-- Begin Input records --
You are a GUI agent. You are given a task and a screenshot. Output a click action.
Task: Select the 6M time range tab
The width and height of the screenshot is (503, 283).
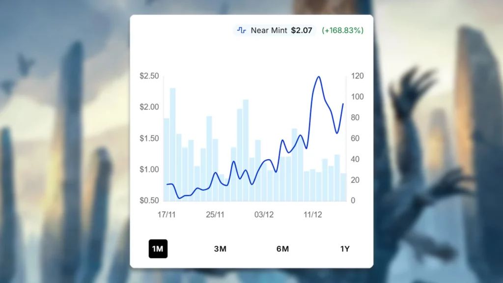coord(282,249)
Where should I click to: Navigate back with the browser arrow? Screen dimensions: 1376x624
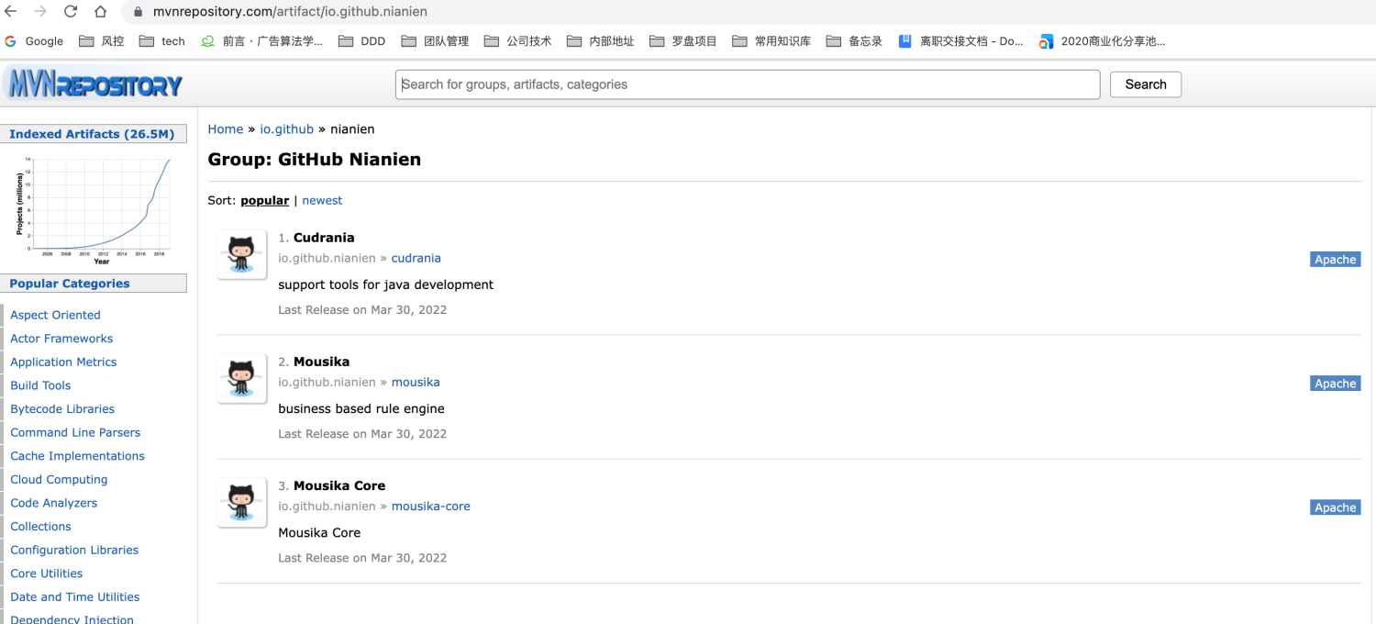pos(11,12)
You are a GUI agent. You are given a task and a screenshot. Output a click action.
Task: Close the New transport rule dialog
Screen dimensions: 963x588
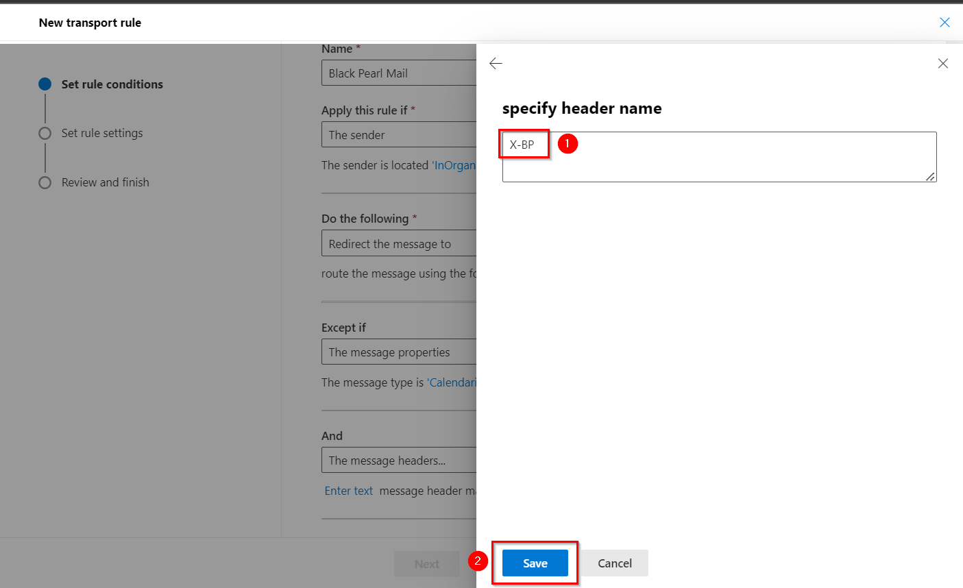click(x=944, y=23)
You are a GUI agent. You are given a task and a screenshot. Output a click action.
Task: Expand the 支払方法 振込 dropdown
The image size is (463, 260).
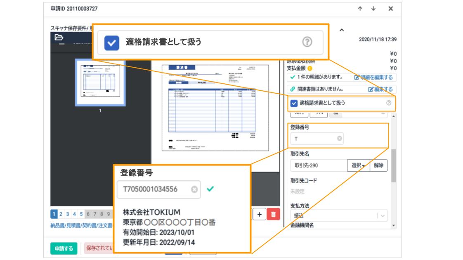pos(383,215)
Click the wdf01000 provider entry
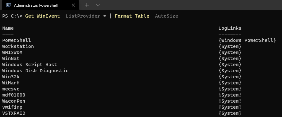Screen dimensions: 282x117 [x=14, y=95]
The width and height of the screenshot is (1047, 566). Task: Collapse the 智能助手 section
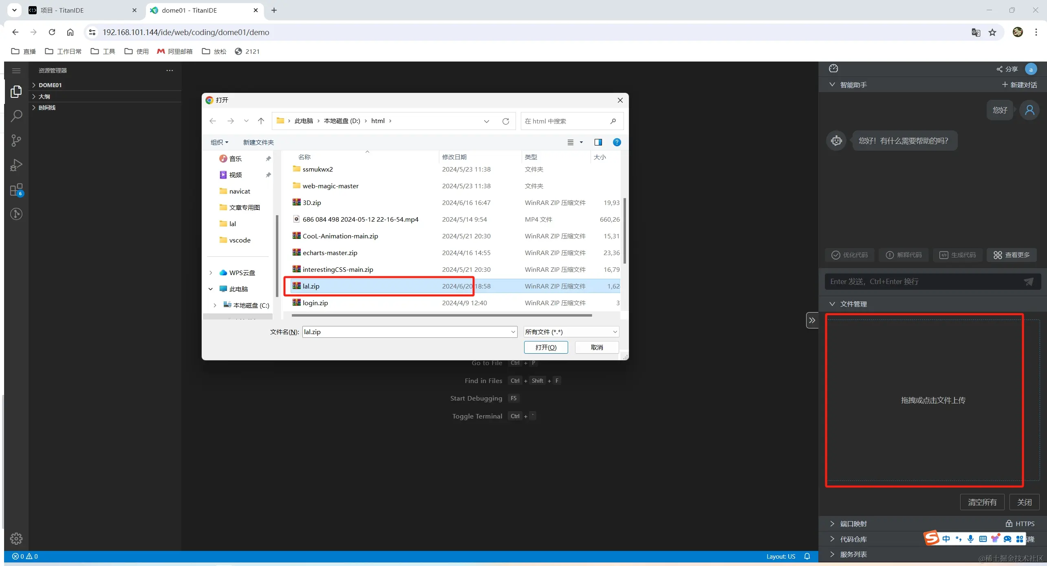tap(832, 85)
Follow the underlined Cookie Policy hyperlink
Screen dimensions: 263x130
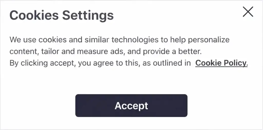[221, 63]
-- End Input records --
-- Begin Input records --
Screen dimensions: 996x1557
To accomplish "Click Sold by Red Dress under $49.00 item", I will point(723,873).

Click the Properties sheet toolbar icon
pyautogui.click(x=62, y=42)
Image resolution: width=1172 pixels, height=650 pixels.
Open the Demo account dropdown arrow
-- End Input records --
Stated goal
Recast the material above as a numbered list, from the line with "Image resolution: width=1172" to the line with "Open the Demo account dropdown arrow", skipping any blank lines.

Exercise output
1. Image resolution: width=1172 pixels, height=650 pixels.
2. Open the Demo account dropdown arrow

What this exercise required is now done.